- Set problem a:
In the article on Washington's ISIS war drums, which phrase does Hillary Clinton say is not an organizing principle?

- Page excerpt:
■ ■ ■
By William Boardman -- Reader Supported News
Washington's ISIS War Drums: Do Stupid Stuff, Do It Now!
"Hopefully we get it more right than wrong" -- organizing principle?
As Hillary Clinton was widely quoted as saying recently, "Great nations need organizing principles, and 'don't do stupid stuff' is not an organizing principle."
Maybe others have pointed out that this is a pretty stupid statement, but that's far from the conventional wisdom. Think about the levels of stupidity here. Only "Great nations"? What, small nations don't need to get their acts together? And who says the United States is a "great" nation and in what sense is it great and isn't spouting a version of the American exceptionalism cliche just another way of doing stupid stuff? As organizing principles go, "Don't do stupid stuff" is a great place to start. Then all you need to do is figure out what's stupid and don't do it: like not voting for war in Iraq in 2002.
■ ■ ■
- Records provided:
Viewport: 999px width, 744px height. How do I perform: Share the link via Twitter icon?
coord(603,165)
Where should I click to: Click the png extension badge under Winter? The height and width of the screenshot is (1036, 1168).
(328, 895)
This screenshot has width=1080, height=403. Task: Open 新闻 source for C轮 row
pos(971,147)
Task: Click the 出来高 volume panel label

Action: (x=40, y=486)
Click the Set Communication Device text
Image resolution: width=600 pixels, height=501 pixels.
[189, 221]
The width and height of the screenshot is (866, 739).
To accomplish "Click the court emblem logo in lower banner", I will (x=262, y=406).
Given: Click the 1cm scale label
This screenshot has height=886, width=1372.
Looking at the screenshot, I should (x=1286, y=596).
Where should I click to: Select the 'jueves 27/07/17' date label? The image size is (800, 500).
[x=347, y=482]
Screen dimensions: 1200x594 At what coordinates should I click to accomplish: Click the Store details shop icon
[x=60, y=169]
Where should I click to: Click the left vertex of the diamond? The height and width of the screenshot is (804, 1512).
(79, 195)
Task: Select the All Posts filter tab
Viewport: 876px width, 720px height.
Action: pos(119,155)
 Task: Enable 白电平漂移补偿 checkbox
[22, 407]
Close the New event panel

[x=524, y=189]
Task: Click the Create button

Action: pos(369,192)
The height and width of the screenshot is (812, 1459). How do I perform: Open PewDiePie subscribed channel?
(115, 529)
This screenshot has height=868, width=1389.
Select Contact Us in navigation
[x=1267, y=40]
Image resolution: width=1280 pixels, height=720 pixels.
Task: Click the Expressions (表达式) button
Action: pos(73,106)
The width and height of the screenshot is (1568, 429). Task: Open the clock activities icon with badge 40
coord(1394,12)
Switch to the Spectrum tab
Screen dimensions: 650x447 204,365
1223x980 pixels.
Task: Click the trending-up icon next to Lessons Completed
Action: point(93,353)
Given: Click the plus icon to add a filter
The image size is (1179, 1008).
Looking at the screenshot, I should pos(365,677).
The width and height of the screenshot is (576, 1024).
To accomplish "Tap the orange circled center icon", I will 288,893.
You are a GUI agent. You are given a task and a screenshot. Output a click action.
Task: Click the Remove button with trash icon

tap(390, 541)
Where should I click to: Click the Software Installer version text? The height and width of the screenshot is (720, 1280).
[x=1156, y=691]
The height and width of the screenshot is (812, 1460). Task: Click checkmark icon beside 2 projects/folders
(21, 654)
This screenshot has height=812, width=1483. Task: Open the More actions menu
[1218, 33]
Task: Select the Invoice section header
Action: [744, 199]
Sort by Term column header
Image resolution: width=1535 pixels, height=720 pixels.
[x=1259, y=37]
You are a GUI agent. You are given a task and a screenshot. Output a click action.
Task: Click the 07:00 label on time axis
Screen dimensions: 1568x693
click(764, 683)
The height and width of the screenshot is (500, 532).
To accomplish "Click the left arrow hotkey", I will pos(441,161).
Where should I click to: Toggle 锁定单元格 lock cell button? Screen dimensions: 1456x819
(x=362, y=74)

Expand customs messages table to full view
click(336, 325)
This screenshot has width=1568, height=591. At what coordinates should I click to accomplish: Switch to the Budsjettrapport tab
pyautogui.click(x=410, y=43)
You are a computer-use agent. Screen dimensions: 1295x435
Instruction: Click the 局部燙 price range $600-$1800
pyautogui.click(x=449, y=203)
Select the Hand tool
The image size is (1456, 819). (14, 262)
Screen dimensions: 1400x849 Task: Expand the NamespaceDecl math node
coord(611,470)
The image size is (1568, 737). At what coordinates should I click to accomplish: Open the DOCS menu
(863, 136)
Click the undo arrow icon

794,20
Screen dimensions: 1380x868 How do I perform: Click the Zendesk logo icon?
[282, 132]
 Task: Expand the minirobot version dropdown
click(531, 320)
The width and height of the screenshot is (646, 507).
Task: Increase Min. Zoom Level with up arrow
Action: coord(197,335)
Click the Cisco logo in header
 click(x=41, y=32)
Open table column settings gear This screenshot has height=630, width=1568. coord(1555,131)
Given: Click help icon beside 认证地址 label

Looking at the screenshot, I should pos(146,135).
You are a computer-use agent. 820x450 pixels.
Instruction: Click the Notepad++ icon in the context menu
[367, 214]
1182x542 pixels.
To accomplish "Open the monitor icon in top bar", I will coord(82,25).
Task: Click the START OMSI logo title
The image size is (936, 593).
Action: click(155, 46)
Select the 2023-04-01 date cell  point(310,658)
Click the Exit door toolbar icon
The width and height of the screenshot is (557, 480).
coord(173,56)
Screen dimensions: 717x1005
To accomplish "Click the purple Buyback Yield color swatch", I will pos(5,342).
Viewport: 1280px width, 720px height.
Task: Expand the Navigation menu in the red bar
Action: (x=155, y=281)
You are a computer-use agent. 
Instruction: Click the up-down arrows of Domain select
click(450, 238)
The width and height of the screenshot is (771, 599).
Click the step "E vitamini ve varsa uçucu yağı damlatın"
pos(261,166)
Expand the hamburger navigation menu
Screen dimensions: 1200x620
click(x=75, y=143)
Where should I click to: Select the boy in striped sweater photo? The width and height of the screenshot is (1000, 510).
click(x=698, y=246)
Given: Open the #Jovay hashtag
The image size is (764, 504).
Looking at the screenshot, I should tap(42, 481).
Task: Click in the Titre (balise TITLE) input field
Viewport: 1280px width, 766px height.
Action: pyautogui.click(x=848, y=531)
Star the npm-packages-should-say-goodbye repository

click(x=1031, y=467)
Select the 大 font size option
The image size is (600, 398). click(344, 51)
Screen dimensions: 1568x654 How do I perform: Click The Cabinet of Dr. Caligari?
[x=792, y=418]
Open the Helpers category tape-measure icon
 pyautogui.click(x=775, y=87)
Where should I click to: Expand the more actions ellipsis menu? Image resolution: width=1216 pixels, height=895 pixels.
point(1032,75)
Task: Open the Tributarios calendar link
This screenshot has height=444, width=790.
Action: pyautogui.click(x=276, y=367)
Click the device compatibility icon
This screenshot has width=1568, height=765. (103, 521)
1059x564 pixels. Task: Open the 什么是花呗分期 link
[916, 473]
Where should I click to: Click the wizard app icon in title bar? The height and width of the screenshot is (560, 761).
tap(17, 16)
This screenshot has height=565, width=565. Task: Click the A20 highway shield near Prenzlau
■ ■ ■
- Set problem b:
Locate every line in the entries that contains the string "Open" and copy each one.

- Written response a:
"Don't do stupid stuff."

- Written response b:
This screenshot has width=1080, height=403. Task: Open 新闻 source for C轮 row
The height and width of the screenshot is (812, 1459). How do I perform: Open PewDiePie subscribed channel?
The width and height of the screenshot is (1568, 429). Task: Open the clock activities icon with badge 40
This screenshot has height=812, width=1483. Task: Open the More actions menu
The image size is (1568, 737). At what coordinates should I click to accomplish: Open the DOCS menu
Open table column settings gear This screenshot has height=630, width=1568. coord(1555,131)
To accomplish "Open the monitor icon in top bar", I will coord(82,25).
Given: Open the #Jovay hashtag
Open the Helpers category tape-measure icon
Task: Open the Tributarios calendar link
1059x564 pixels. Task: Open the 什么是花呗分期 link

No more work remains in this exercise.